• [PROBLEM TO SOLVE]: Within the data that follows, set down exactly the lines from the one containing "This screenshot has width=1366, height=688." through the one containing "You are a computer-use agent. 1920x1080", both ends included.

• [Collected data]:
=== Begin Enclosure ===

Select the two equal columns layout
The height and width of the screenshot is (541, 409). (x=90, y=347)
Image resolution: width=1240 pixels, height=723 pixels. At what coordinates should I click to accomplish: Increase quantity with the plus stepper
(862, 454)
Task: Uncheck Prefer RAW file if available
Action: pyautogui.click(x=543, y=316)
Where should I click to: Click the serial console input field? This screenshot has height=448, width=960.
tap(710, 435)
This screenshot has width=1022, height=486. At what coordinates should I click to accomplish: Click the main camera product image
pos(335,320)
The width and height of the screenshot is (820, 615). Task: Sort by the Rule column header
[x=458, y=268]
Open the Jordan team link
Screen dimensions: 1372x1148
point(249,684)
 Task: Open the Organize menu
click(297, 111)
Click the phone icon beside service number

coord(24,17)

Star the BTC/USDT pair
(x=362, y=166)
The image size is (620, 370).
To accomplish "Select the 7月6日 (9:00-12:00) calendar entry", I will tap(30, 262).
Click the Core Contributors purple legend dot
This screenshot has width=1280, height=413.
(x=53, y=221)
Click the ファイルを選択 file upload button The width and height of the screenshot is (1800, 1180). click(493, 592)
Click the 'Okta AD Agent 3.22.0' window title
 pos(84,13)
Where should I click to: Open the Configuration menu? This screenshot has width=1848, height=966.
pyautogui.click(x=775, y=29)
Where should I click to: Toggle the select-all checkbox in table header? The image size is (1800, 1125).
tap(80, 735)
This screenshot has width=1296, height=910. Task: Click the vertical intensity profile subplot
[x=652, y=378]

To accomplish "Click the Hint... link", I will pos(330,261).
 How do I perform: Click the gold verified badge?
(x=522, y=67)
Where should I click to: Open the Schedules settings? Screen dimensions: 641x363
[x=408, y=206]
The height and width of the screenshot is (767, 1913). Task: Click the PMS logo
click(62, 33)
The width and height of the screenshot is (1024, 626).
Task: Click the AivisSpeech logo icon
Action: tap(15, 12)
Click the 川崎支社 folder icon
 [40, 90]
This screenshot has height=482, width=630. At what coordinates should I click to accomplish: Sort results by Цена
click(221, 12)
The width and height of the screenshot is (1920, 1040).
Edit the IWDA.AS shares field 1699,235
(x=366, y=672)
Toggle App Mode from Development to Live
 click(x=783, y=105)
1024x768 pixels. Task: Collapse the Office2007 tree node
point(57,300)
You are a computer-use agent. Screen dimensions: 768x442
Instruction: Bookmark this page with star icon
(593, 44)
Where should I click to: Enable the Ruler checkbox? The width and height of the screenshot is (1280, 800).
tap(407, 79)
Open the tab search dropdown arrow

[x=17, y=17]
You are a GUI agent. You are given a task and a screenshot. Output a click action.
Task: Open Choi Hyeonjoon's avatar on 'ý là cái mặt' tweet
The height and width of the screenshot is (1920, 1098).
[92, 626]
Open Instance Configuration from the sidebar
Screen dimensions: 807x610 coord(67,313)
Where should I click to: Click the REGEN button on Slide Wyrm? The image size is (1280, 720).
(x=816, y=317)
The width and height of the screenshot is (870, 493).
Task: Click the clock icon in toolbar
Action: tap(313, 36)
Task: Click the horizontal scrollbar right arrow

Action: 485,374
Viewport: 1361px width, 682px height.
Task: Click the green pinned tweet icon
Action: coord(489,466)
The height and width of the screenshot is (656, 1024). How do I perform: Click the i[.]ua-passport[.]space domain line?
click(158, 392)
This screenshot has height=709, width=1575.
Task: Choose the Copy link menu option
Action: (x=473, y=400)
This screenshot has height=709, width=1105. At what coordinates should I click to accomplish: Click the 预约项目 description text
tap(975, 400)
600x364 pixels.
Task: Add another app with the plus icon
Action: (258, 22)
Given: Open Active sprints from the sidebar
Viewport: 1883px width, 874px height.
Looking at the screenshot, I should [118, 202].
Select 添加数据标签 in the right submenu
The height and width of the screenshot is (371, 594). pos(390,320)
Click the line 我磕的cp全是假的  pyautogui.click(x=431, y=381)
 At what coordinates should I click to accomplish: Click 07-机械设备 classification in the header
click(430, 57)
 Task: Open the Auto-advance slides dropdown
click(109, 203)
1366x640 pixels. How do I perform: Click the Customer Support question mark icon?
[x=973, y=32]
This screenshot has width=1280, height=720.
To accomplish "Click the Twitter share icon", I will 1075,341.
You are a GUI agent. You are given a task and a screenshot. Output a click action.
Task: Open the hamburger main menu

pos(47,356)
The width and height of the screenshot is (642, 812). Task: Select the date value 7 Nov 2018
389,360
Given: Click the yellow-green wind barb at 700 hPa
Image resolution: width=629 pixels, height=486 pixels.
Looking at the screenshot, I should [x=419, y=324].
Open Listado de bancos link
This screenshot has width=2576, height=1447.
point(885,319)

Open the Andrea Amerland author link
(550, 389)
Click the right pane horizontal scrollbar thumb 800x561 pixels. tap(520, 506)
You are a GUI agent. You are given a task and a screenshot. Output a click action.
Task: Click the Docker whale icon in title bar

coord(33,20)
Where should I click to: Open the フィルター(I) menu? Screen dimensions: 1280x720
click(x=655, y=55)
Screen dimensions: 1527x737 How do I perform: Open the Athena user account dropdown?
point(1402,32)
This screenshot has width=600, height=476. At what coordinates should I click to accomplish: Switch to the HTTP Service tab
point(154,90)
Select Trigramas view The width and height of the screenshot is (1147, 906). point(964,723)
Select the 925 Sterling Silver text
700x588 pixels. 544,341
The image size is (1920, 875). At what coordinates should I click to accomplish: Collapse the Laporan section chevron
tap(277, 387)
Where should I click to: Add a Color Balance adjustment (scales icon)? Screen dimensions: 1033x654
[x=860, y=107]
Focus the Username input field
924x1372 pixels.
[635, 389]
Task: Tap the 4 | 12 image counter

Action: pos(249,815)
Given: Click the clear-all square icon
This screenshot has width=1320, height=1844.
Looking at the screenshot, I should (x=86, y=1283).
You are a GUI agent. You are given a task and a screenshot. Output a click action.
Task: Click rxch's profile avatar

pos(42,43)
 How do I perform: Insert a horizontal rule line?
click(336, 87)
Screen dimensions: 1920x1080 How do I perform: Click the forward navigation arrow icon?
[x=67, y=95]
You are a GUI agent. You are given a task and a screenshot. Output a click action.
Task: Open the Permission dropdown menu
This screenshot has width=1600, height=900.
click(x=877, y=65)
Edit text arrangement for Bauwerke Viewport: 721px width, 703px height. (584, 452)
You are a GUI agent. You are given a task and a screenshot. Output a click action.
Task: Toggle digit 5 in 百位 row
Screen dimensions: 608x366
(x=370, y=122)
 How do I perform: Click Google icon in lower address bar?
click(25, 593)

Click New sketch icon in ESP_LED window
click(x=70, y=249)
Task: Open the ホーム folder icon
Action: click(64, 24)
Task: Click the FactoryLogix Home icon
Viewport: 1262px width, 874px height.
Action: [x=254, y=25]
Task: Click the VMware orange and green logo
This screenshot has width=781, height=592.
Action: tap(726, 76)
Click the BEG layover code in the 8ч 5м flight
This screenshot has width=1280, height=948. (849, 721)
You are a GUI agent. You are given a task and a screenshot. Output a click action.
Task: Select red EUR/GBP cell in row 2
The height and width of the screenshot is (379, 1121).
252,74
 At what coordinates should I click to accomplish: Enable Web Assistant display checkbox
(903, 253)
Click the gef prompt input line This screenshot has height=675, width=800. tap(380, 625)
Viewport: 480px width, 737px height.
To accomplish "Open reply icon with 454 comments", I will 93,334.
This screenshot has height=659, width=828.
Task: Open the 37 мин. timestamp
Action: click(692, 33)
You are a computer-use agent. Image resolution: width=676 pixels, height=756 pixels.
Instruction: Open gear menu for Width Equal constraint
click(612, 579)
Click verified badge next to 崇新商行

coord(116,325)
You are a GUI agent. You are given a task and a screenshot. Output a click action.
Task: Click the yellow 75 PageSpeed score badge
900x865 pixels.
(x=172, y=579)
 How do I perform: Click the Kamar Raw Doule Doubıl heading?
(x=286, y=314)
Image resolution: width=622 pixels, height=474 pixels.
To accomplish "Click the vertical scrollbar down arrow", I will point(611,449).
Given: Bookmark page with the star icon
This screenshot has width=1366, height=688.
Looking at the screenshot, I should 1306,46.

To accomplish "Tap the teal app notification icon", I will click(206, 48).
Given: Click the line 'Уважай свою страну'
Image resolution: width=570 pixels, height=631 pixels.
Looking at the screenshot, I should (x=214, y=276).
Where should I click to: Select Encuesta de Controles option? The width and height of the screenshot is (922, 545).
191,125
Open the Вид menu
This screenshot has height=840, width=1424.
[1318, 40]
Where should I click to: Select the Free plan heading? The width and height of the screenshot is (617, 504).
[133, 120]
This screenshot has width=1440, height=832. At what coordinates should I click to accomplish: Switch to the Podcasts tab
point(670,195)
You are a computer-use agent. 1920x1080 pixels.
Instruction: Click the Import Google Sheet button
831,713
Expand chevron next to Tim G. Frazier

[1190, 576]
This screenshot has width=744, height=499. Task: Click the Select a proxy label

=== End Enclosure ===

• [SOLVED EXERCISE]:
This screenshot has width=1366, height=688.
Looking at the screenshot, I should 1306,46.

To accomplish "Tap the teal app notification icon", I will click(206, 48).
Given: Click the line 'Уважай свою страну'
Image resolution: width=570 pixels, height=631 pixels.
Looking at the screenshot, I should (x=214, y=276).
Where should I click to: Select Encuesta de Controles option? The width and height of the screenshot is (922, 545).
191,125
Open the Вид menu
This screenshot has height=840, width=1424.
[1318, 40]
Where should I click to: Select the Free plan heading? The width and height of the screenshot is (617, 504).
[133, 120]
This screenshot has width=1440, height=832. At what coordinates should I click to accomplish: Switch to the Podcasts tab
point(670,195)
You are a computer-use agent. 1920x1080 pixels.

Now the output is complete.